La fibromialgia è una sindrome cronica caratterizzata da dolore muscoloscheletrico diffuso, stanchezza persistente, rigidità e disturbi del sonno. Colpisce prevalentemente le donne e, secondo le stime richiamate durante il convegno, riguarda oltre due milioni di italiani.
Non si tratta di una malattia autoimmune né infiammatoria, ma di un disturbo funzionale del sistema nervoso centrale che altera la percezione del dolore, amplificandola.
Ed è proprio attorno al concetto di dolore che si è sviluppata la giornata di studio. Non più soltanto sintomo da eliminare, ma esperienza complessa che coinvolge mente, corpo, percezione, memoria e relazione con l’ambiente.

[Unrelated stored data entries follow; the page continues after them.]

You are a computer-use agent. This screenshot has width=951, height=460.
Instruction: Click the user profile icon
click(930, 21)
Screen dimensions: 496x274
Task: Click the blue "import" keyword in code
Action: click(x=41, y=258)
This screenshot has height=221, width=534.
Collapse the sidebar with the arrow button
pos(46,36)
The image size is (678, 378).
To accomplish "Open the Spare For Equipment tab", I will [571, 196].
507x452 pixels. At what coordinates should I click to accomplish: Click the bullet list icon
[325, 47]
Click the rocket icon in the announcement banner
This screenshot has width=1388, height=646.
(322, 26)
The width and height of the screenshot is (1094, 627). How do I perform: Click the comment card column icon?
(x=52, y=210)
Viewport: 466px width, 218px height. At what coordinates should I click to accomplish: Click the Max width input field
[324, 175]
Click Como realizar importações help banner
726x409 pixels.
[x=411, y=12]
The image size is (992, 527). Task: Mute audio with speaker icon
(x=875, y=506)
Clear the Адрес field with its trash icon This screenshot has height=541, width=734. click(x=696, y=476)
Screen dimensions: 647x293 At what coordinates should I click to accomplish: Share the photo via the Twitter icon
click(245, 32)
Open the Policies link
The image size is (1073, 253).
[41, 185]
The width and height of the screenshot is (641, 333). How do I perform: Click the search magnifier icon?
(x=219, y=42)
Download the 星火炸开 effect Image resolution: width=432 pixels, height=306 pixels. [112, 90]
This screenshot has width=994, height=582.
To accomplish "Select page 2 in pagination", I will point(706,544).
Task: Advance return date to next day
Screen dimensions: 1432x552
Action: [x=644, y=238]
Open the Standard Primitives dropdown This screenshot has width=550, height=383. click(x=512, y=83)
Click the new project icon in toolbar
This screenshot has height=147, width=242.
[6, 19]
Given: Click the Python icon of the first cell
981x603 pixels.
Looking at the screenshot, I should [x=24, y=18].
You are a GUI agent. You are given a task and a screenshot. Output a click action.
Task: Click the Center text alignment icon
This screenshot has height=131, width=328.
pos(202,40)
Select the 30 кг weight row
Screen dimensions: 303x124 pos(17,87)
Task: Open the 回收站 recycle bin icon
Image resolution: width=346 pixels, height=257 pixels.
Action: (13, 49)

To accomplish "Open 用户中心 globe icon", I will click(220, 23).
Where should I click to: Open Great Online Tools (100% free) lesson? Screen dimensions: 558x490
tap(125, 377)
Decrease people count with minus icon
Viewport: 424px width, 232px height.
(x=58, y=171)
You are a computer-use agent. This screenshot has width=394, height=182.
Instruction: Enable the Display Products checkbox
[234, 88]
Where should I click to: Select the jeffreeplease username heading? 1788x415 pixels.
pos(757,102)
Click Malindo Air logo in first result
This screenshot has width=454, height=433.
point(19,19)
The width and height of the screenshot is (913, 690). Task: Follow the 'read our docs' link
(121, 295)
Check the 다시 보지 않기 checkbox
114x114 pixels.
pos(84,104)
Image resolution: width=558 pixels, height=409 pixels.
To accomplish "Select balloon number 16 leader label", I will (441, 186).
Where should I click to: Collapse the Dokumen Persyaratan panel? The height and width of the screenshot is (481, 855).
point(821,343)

Un cambio di paradigma che trova solide basi anche nella più recente letteratura riabilitativa. Nel materiale scientifico discusso durante il convegno, il dolore viene definito un vero e proprio “problema riabilitativo”, da affrontare superando approcci esclusivamente meccanici o segmentari.
L’attenzione non si concentra più soltanto sul “dove fa male”, ma sul perché quel dolore venga percepito in quel modo, su quali alterazioni percettive, attentive e relazionali lo alimentino e su come il paziente costruisca l’esperienza dolorosa.
Secondo questa impostazione, il riabilitatore non interviene soltanto sul muscolo o sulla funzione compromessa, ma lavora sull’interazione tra corpo, cervello e ambiente, cercando di ricostruire una migliore consapevolezza corporea e una diversa relazione con il movimento. Un approccio che trova applicazione anche nello studio delle disfunzioni del pavimento pelvico e in altre condizioni croniche caratterizzate da dolore persistente.
Durante i lavori è emersa con forza la necessità di abbandonare la tradizionale separazione tra mente e corpo, considerata ormai insufficiente per comprendere sindromi complesse come la fibromialgia.
La gestione del paziente richiede infatti il coinvolgimento integrato di più figure professionali: medici, fisioterapisti, psicologi, terapisti della riabilitazione e specialisti del dolore.
La terapia, è stato ricordato, non può ridursi al farmaco. Il trattamento della fibromialgia prevede spesso una combinazione di attività fisica adattata, esercizio aerobico, supporto psicologico, educazione terapeutica e strategie di riabilitazione neurocognitiva, accanto all’eventuale utilizzo di antidepressivi, miorilassanti o anticonvulsivanti.
Nel corso dell’incontro è stato richiamato anche il quadro normativo italiano sul diritto alla cura del dolore.
La Legge 38 del 2010 garantisce infatti a ogni cittadino l’accesso alle cure palliative e alla terapia del dolore, riconoscendo il diritto a non soffrire inutilmente. Una tutela che riguarda pienamente anche i pazienti fibromialgici, spesso costretti a lunghi percorsi diagnostici e a una difficile ricerca di riconoscimento clinico e sociale.
Ed è proprio questo uno dei nodi più delicati: la fibromialgia continua ancora oggi a scontrarsi con pregiudizi, sottovalutazioni e incomprensioni.
Molti pazienti raccontano di aver impiegato anni prima di ottenere una diagnosi, attraversando visite, esami e consulti senza trovare risposte adeguate.
Per questo la giornata del Museo San Rocco non è stata soltanto un appuntamento scientifico, ma anche un momento culturale e sociale: un invito a cambiare sguardo sul dolore cronico e sulla persona che lo vive.
Perché la sfida non è soltanto curare il sintomo, ma restituire qualità della vita, autonomia e dignità a chi ogni giorno convive con un dolore invisibile.